Garuda and Air New Zealand, the last two of 15 airlines accused of fixing air cargo prices, have now been found to have contravened cartel laws.
Airlines that already settled the case — 13 of them — have been fined a combined $98.5 million. Among them, Qantas was ordered to pay $20 million, Singapore Airlines $11.75 million and Cathay Pacific $11.25 million.
The Federal Court today upheld an appeal by competition watchdog the ACCC (Australian Competition and Consumer Commission) against a ruling that Garuda and Air New Zealand couldn’t be found to have fixed prices because this took place outside Australia.
“The air cargo case is a very significant one for the ACCC, as it involved a substantial number of airlines engaging in price fixing conduct around the world,” says ACCC chairman Rod Sims.
“Although it is no longer a requirement of our cartel laws that it be established that price fixing occurred in a market in Australia, this decision is significant because it confirms the ACCC’s view that the conduct by the airlines in fixing air cargo surcharges to be paid by Australian importers and ultimately passed on to Australian consumers, were caught by Australian competition laws.”
The ACCC took action against 15 international airlines.
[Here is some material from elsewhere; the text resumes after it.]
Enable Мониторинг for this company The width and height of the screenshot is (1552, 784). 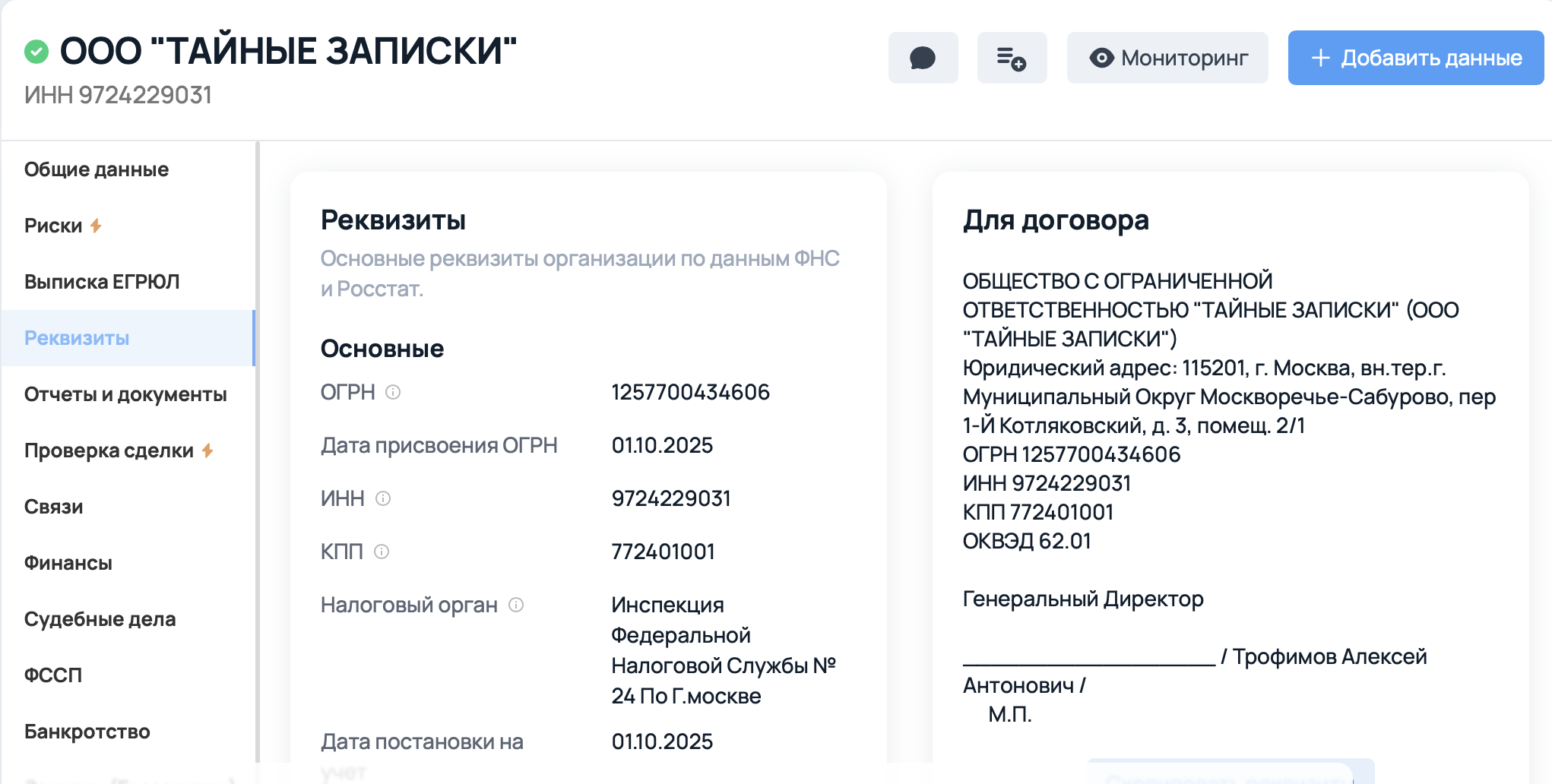[x=1167, y=58]
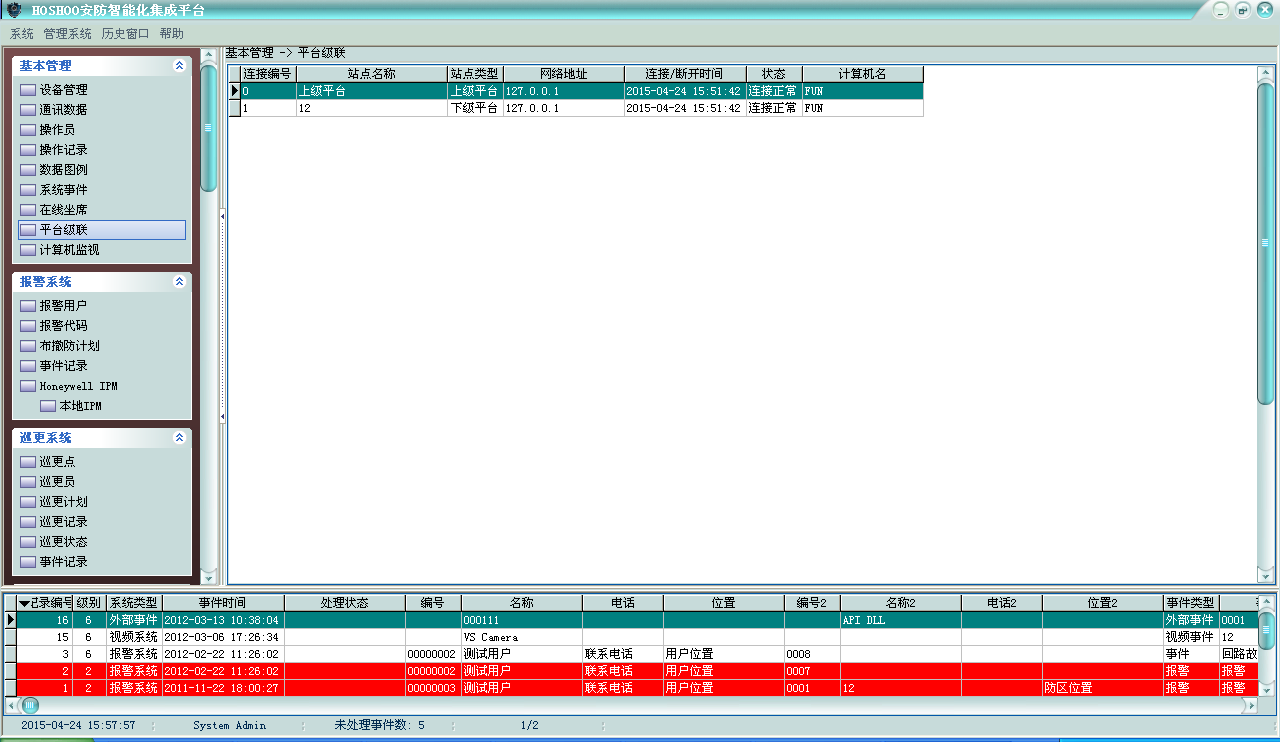This screenshot has width=1280, height=742.
Task: Select the 操作员 icon in sidebar
Action: point(28,130)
Thirteen settled and the Federal Court handed out fines.
In 2014, the court dismissed the ACCC’s proceedings against Garuda and Air New Zealand on the basis that the conduct did not occur in a “market in Australia”. The ACCC appealed to the full bench of the Federal Court.
Today it found that price fixing by Garuda and Air New Zealand Ltd took place in a “market in Australia” and thus breached Australia’s price fixing laws.
The court has yet to determine the fines resulting from the finding.